◆ 과제 목표: "This screenshot has width=1280, height=720."라는 문구가 든 행에서 시작해 "(244, 196)."라는 문구가 든 행까지, 두 행을 포함한 모든 행을 한 글자도 바꾸지 말고 다시 적으세요. 그림은 답에 넣지 마세요.

◆ 과제 자료:
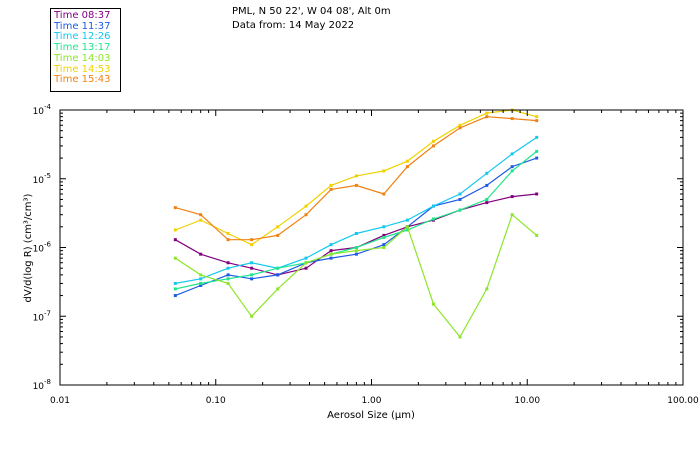 The image size is (700, 450). I want to click on series-line, so click(356, 178).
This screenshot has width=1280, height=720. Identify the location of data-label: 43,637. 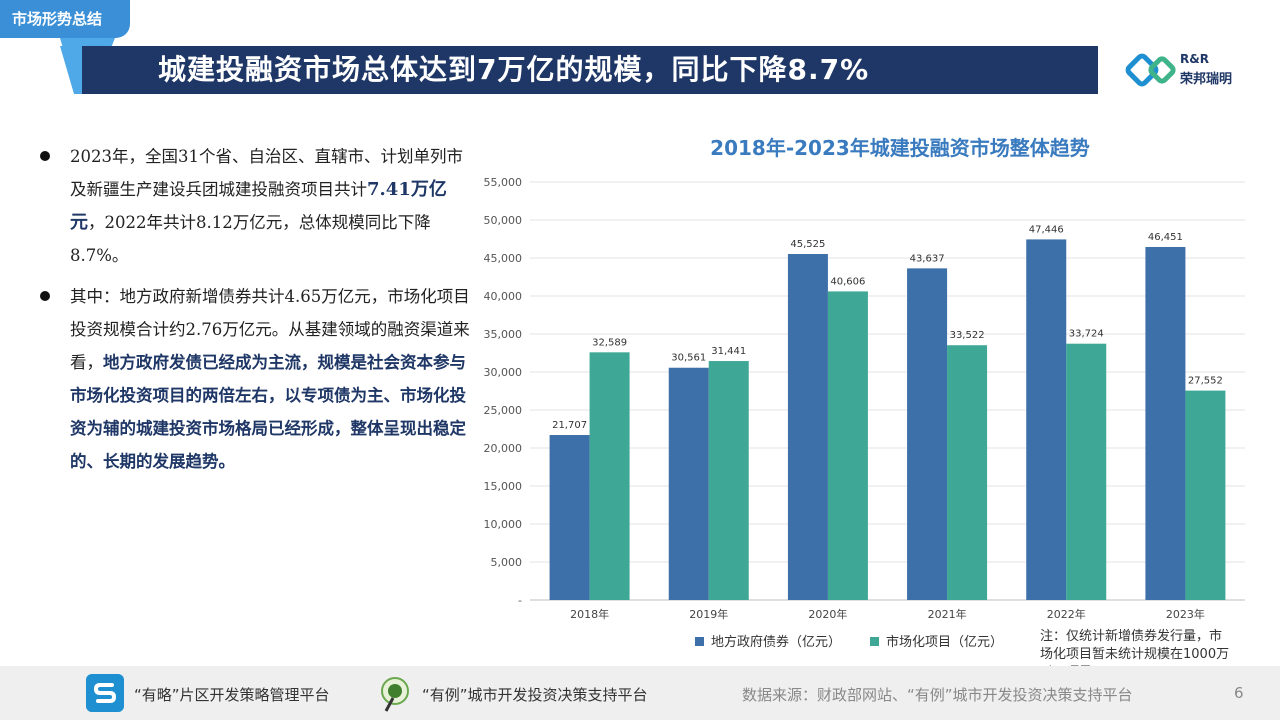
(928, 258).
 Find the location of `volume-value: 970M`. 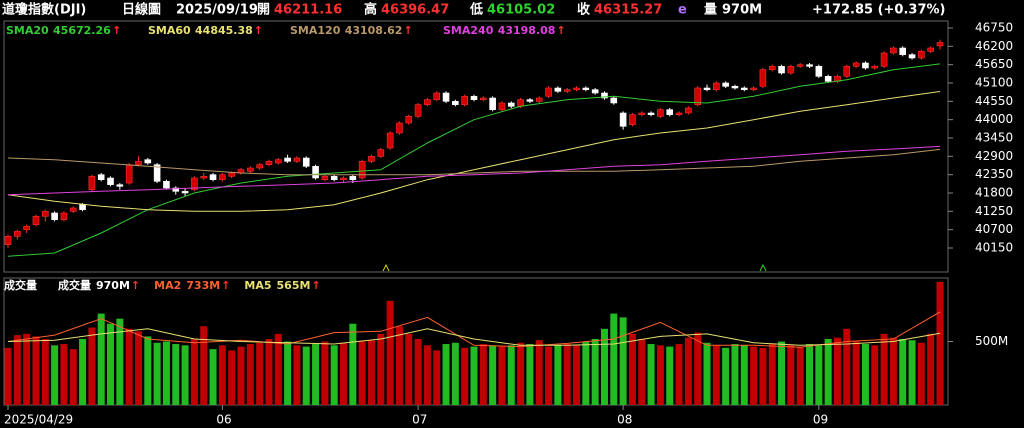

volume-value: 970M is located at coordinates (742, 10).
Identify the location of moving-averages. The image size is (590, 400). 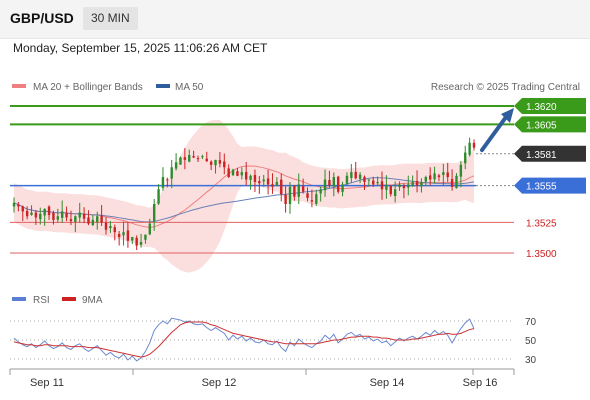
(244, 196).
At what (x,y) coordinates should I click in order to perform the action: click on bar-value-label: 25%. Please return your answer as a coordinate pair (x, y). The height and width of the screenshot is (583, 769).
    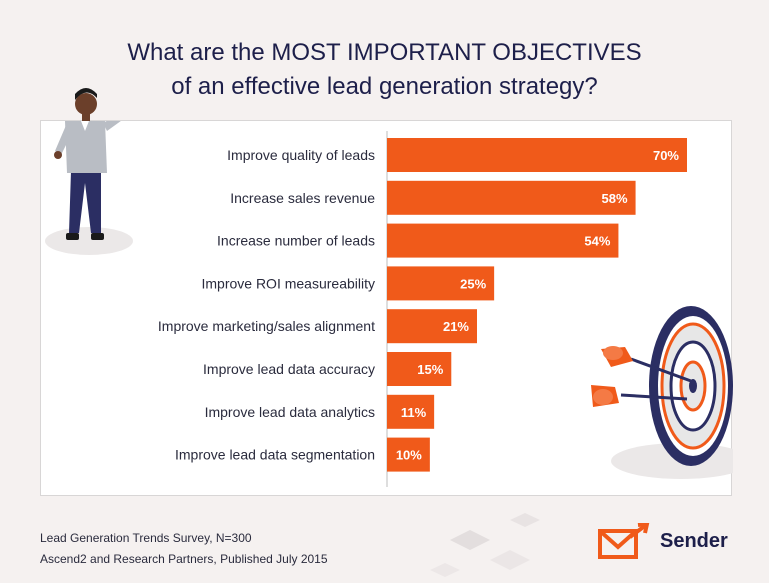
    Looking at the image, I should click on (473, 284).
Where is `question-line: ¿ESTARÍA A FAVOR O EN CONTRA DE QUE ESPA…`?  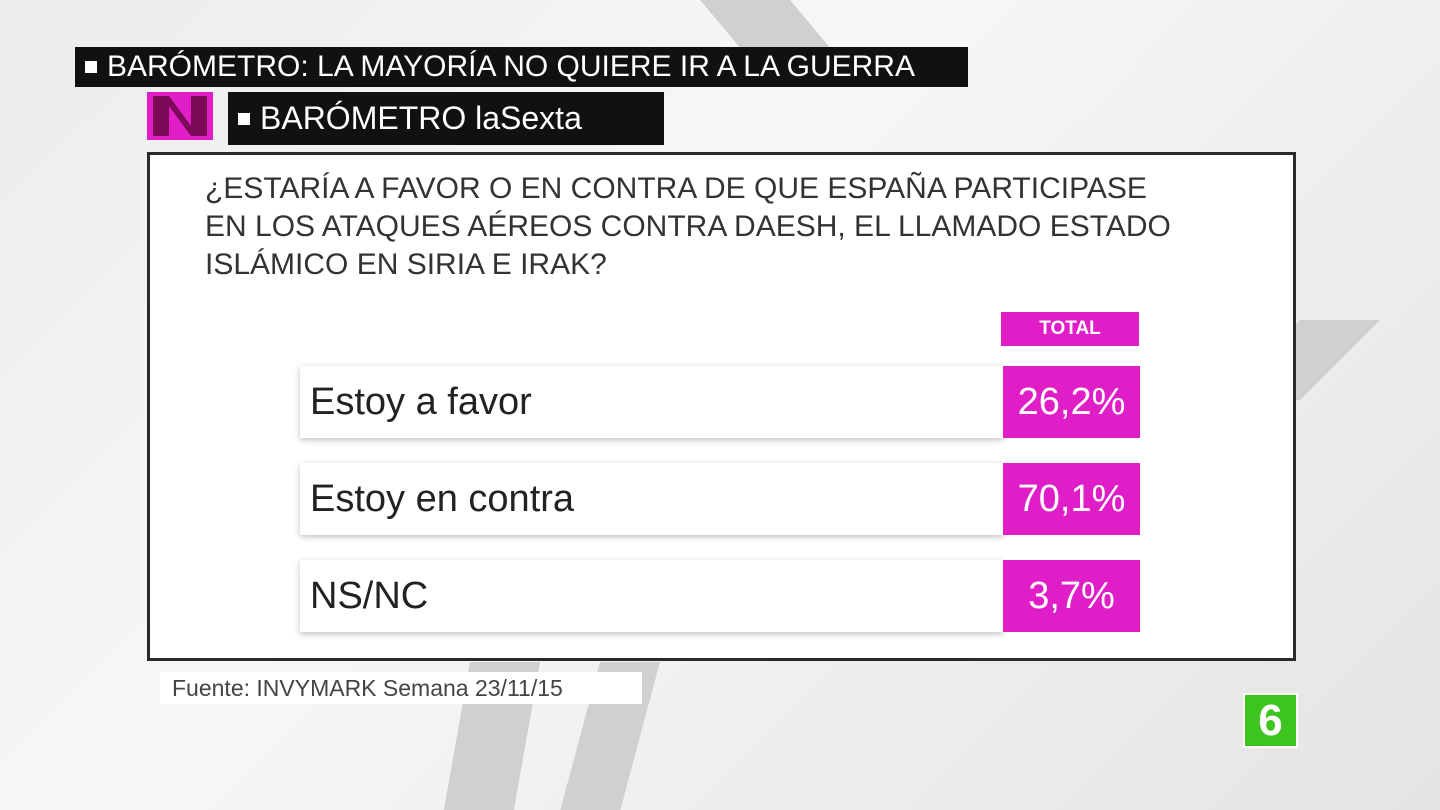
question-line: ¿ESTARÍA A FAVOR O EN CONTRA DE QUE ESPA… is located at coordinates (676, 188).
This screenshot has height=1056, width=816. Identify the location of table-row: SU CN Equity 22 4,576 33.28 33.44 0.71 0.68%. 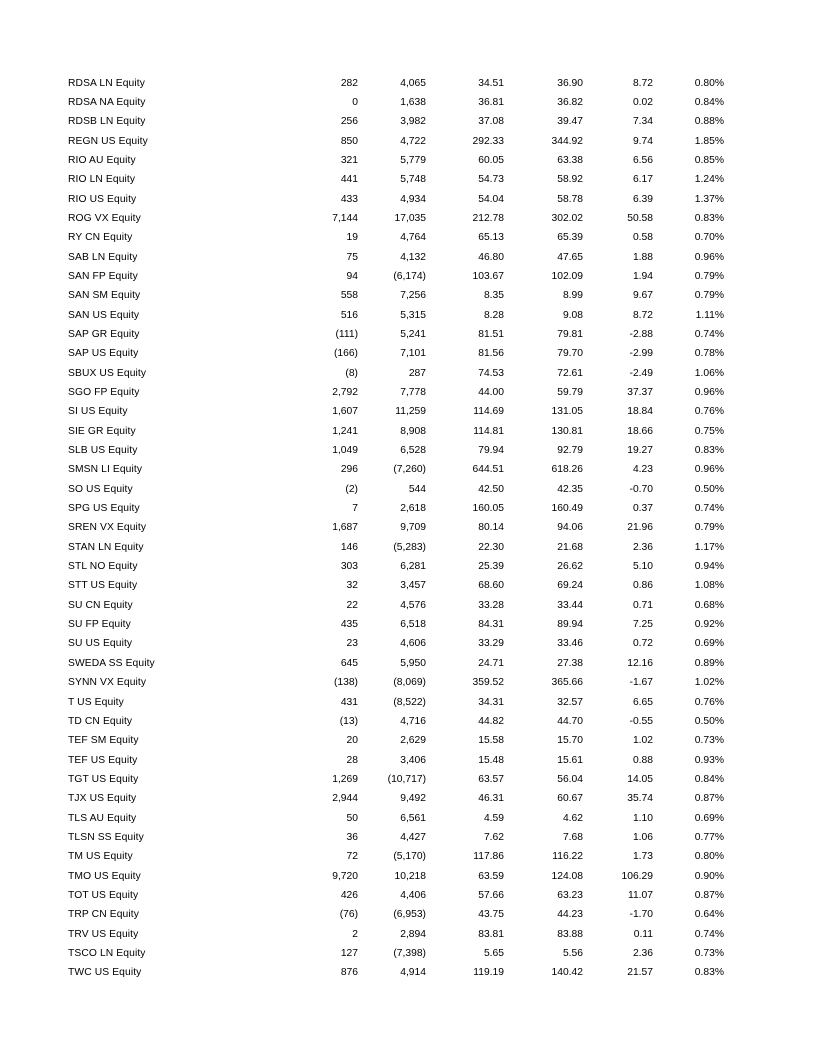
(396, 606).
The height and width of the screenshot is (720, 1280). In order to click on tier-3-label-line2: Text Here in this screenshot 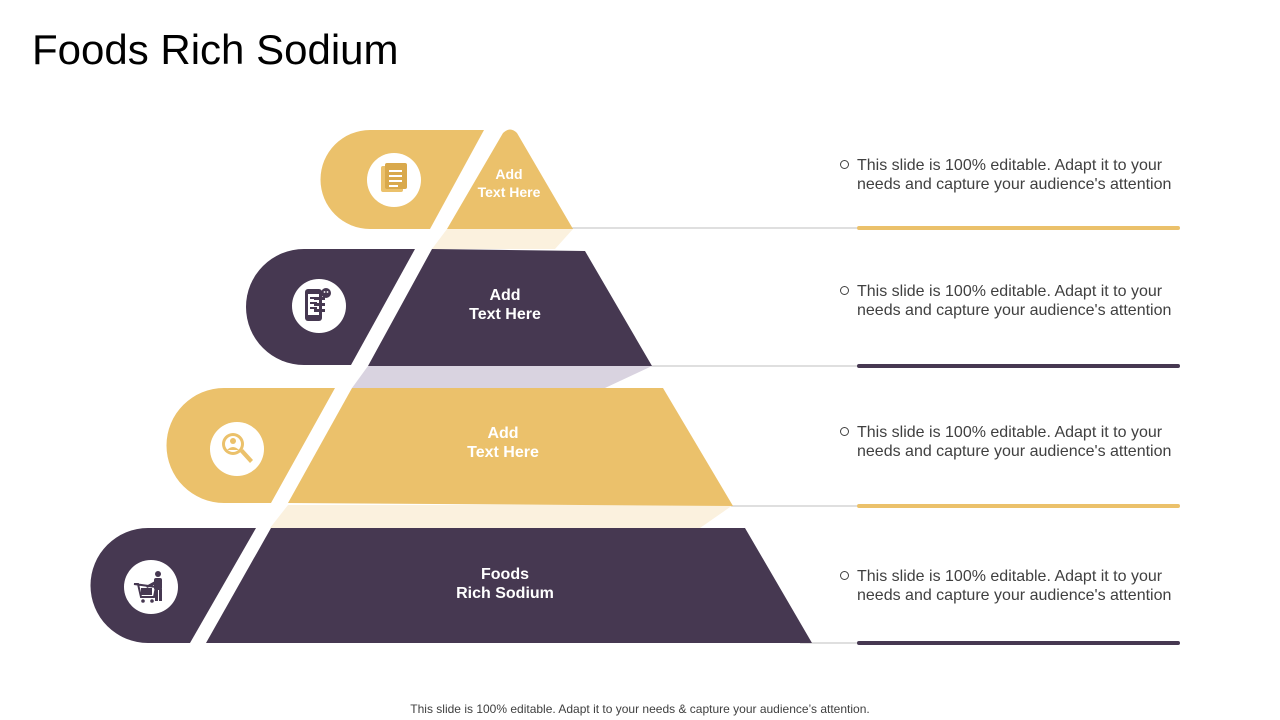, I will do `click(503, 452)`.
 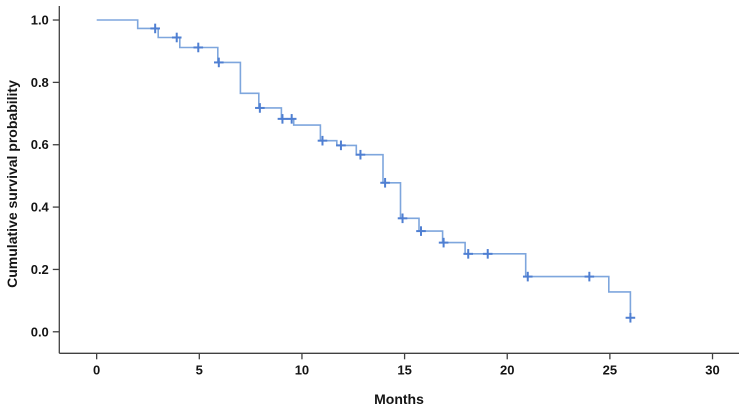 What do you see at coordinates (40, 270) in the screenshot?
I see `y-tick-label: 0.2` at bounding box center [40, 270].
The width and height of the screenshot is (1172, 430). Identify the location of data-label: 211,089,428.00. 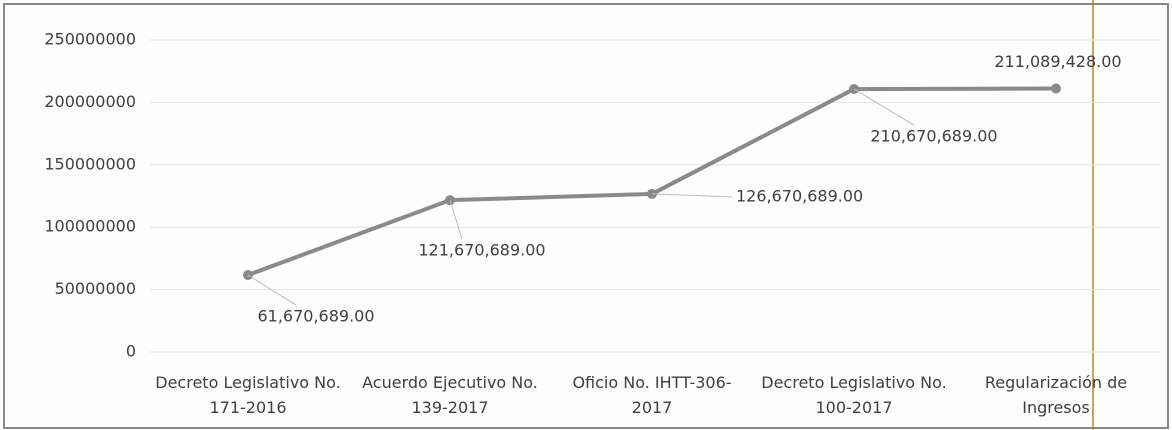
(1058, 62).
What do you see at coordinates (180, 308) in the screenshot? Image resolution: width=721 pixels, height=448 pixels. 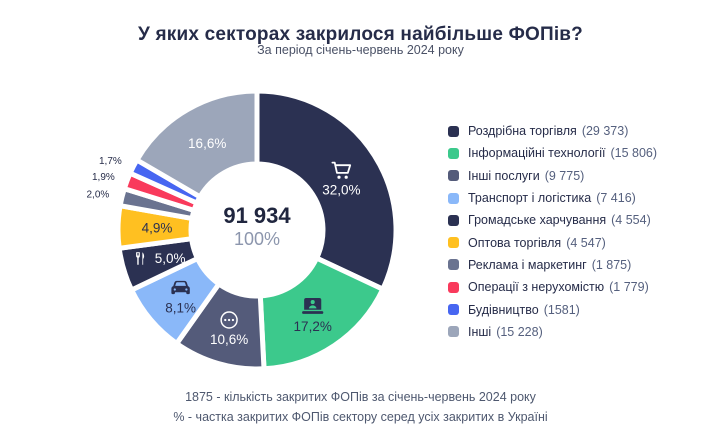 I see `slice-label-3: 8,1%` at bounding box center [180, 308].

◆ 과제 결과:
This screenshot has width=1280, height=720. Identify the location of data-label: 43,637. 
(928, 258).
 Find the location of `volume-value: 970M`. 

volume-value: 970M is located at coordinates (742, 10).
Identify the location of moving-averages. The image size is (590, 400). 
(244, 196).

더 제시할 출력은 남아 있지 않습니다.